Repeat word for word the lines starting at the one with "Task: Click the Rectangle drawing button" and ending at the final line of the material, both ends included; omit pictures.
################
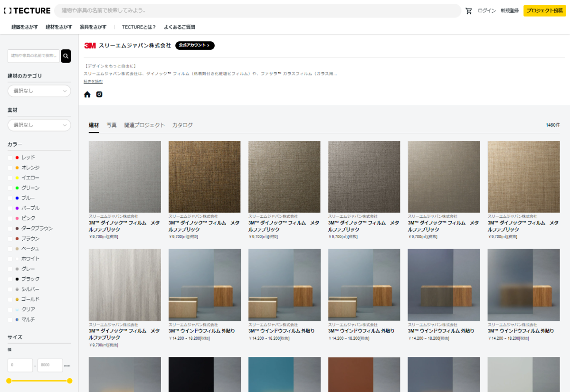Open the shopping cart
This screenshot has height=392, width=570.
[x=468, y=10]
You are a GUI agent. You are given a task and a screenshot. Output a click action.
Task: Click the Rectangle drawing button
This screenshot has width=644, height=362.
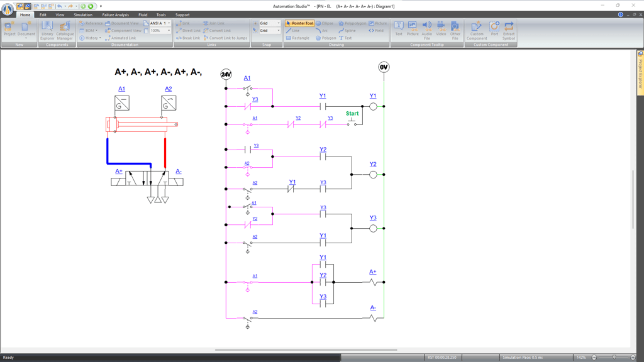coord(297,38)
################
### Written response
Task: Click the Rectangle drawing button
This screenshot has width=644, height=362.
coord(297,38)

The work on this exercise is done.